After a delay of 16 months, the US Securities and Exchange Commission (SEC) passed rules 1502 and 1504 of the Dodd Frank financial regulation bill, which require oil and gas industries to publish all their payments to host governments. This flags an important step towards increasing transparency within the extractive sector. This new law could be an effective instrument to fight corruption and to monitor what benefits oil and gas companies bring to the local population. Moreover, it could oversee companies’ spending on “security” matters in host counties, as the Platform recent report on Shell’s payments to armed militias in Nigeria exemplifies.
Last Wednesday oil and gas lobbyists had a very bad day in the office when new US laws were introduced requiring the extractives sector to publish the payments they make to host governments. Industry groups had been aggressively lobbying to water down the regulations and succeeded in delaying their introduction by 16 months. But last week the industry lost a significant battle as the US Securities and Exchange Commission (SEC) passed rules 1502 and 1504 of the Dodd Frank financial regulation bill.

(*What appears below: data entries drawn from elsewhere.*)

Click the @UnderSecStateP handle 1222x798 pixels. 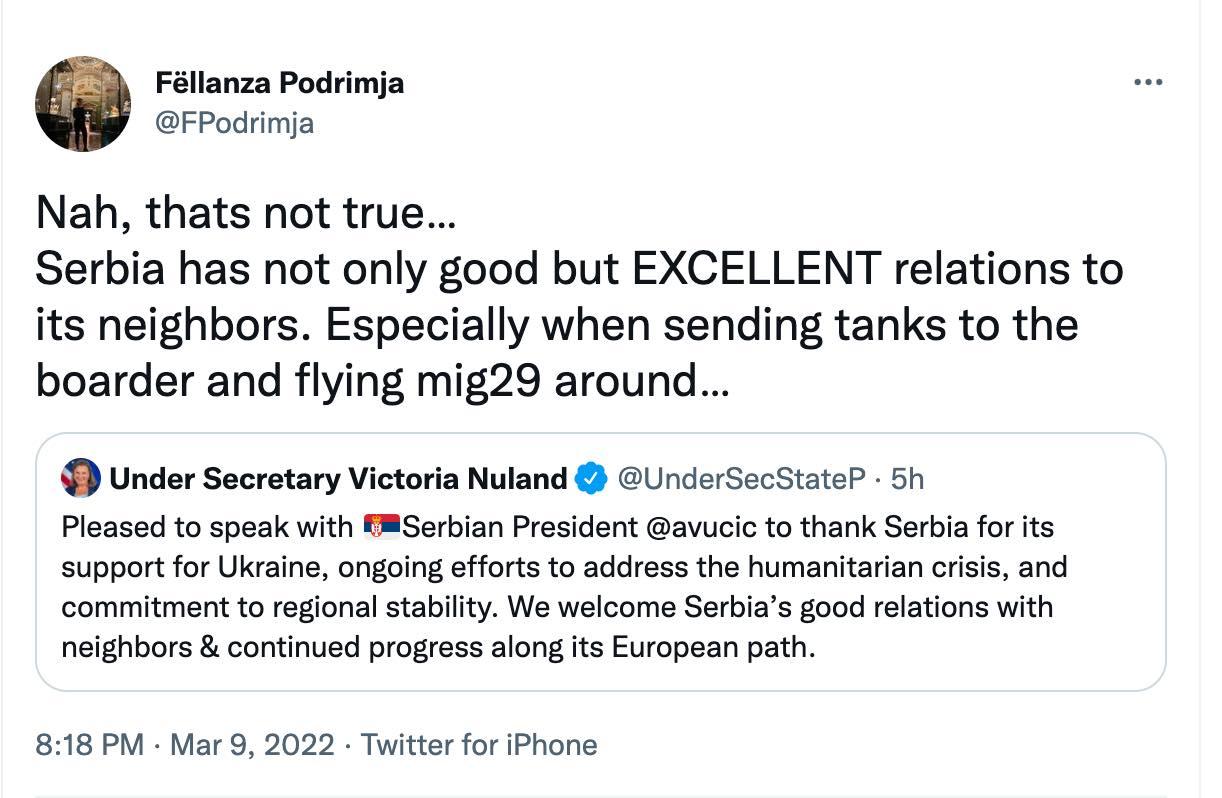tap(741, 480)
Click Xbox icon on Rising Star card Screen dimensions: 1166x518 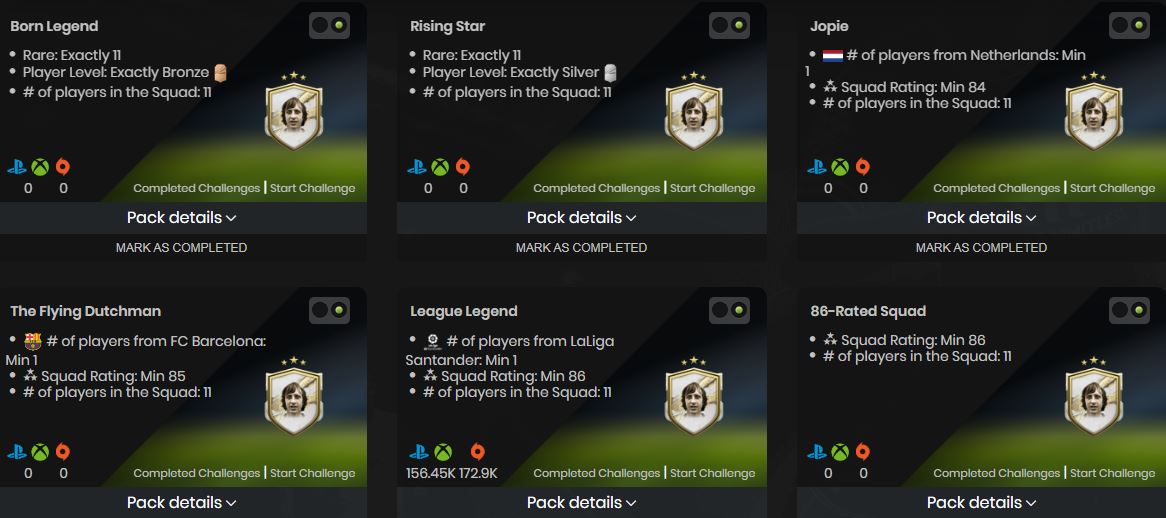click(x=440, y=167)
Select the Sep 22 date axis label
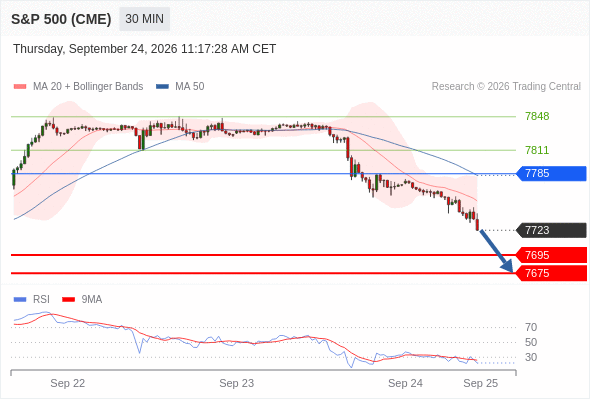 (x=68, y=383)

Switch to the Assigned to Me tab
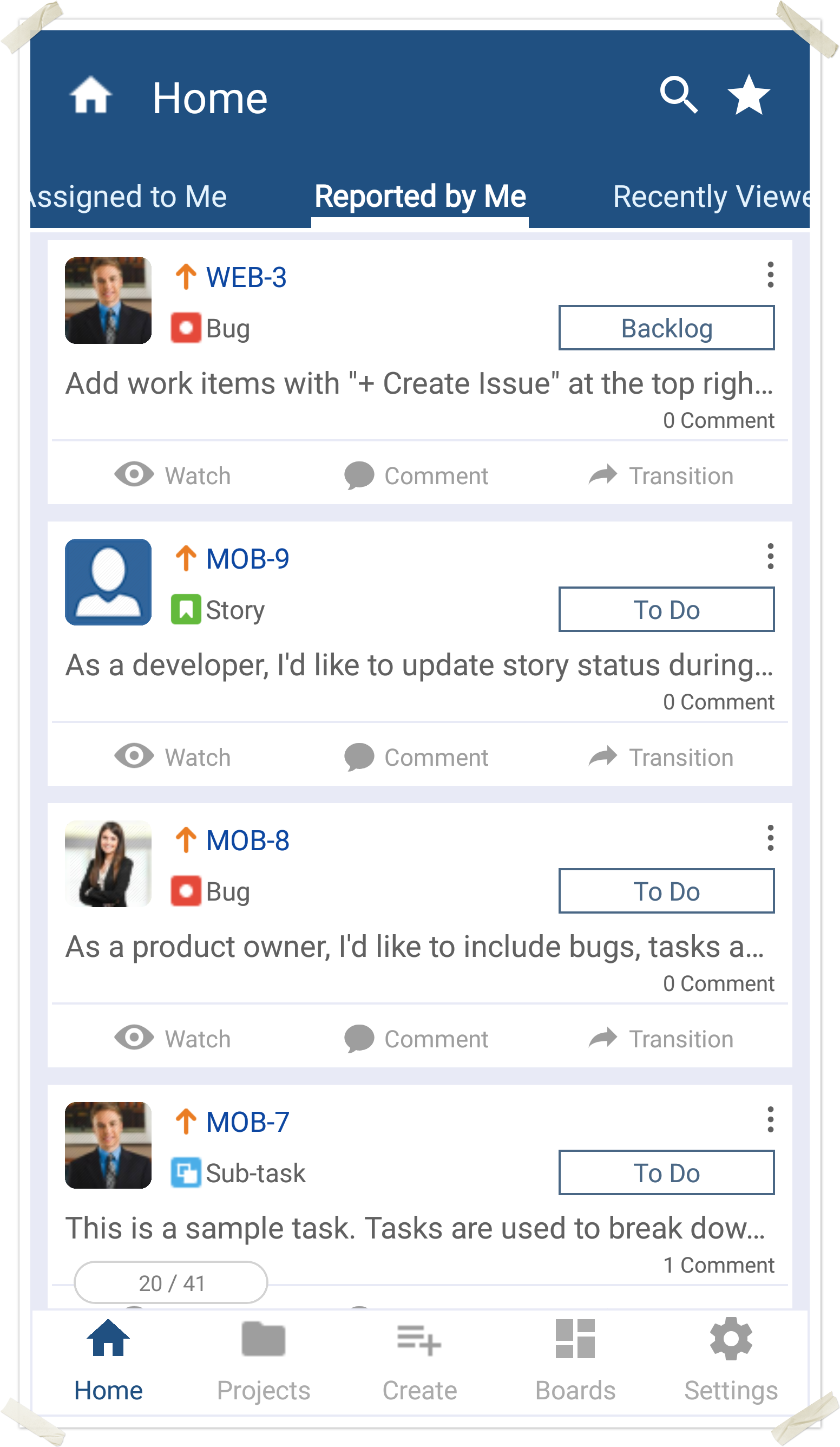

The requirement on companies to disclose all payments over $100,000 and not to aggregate payments by country marks a significant step towards increasing transparency within the oil and gas sector which is keen to hide many of the payments they make. Lobbyists were fighting to get a reporting exemption known as the ‘tyrants’ veto’ included. They argued that where a host government prohibits payment disclosure a company should not be required to report on it. The SEC disagreed and ruled that all payments must be disclosed – whoever they are made to.
Lobbyists for the oil industry, including for Shell, Exxon and Chevron, have been fighting to strip the bill of any effective rules. They argued against disclosure by emphasising concerns about ‘energy security’ – they claimed that Chinese and Russian state companies would gain commercial advantage by knowing the payments made by American companies and therefore threaten US energy supply. Yet others in the sector claimed such arguments were disingenuous. Even John Browne, the former Chief Executive of BP, wrote in the Financial Times that the existing Extractive Industry Transparency Initiative was inadequate, as its voluntary nature means it cannot force companies to increase transparency.
Platforms’ own work has shown the importance of increasing the obligation on the extractives industry to be transparent about who they are paying. Last week we released leaked data showing that Shell spent at least $383 million on security in Nigeria between 2007 and 2009. As our Counting the Cost report shows, Shell’s routine payments to armed militant groups in Nigeria has exacerbated specific cases of human rights abuse. It’s payments like these that Shell desperately tries to keep hidden.
In 2010 we exposed the murky dealings of oil companies in Uganda. A United States diplomatic cable published by Wikileaks revealed that America believed allegations that Italian oil major Eni was trying to bribe its way into Uganda’s oil fields in late 2009 by making payments through the security minister AmamaMbabazi. No concrete evidence for such payments ever emerged and, as the diplomatic cable was leaked, the US embassy would not discuss the evidence that lead them to believe Eni made such a bribe.
It is hoped the new laws will enable citizens to hold oil companies to account and better understand how the extractives industry use payments to buy support for projects. But there have already been concerns raised about the effectiveness of the law. Although rule 1504 requires ‘project by project’ disclosure it does not attempt to define what a ‘project’ is. Such imprecision could be exploited by companies eager to keep certain payments secret.
It is not only in the US that there is a push to establish greater transparency in the extractives industry – the EU is also debating new laws. In September the European Commission will decide whether EU-listed and large unlisted extractive and timber companies should publicly disclose their revenue payments to governments. In the draft proposal, the European Commission caved to lobbying pressure and included an exemption on reporting where a host country legislation prohibits it – the ‘tyrants’ veto’. In addition certain countries are trying to dissuade the Commission from implementing this legislation. It has been reported that the German government is lobbying on behalf of their mineral extractive industry to get the new regulations dropped.
If the EU also implements disclosure rules, 90% of the world’s “extractive” companies will be obliged to report on payments. Global reporting standards are already scheduled for discussion at the next G20 meeting and, as MEP Arlene Mcarthy (vice chairwoman of the European Parliament’s committee on economic and monetary affairs) argues, with so much of the extractives industry already covered “global rules are not only possible but entirely feasible.”
Platform’s recent exposure of the scale of Shell’s payments to security forces shows the importance of understanding how the oil and gas sector finance their operations. These new financial rules, if properly applied, could be a useful tool in aiding that but they do not, by themselves, change how the oil industry operates. A transparent oil company is still likely to be an inequitable and unsustainable institution. The new laws give citizens another tool with which to challenge these companies.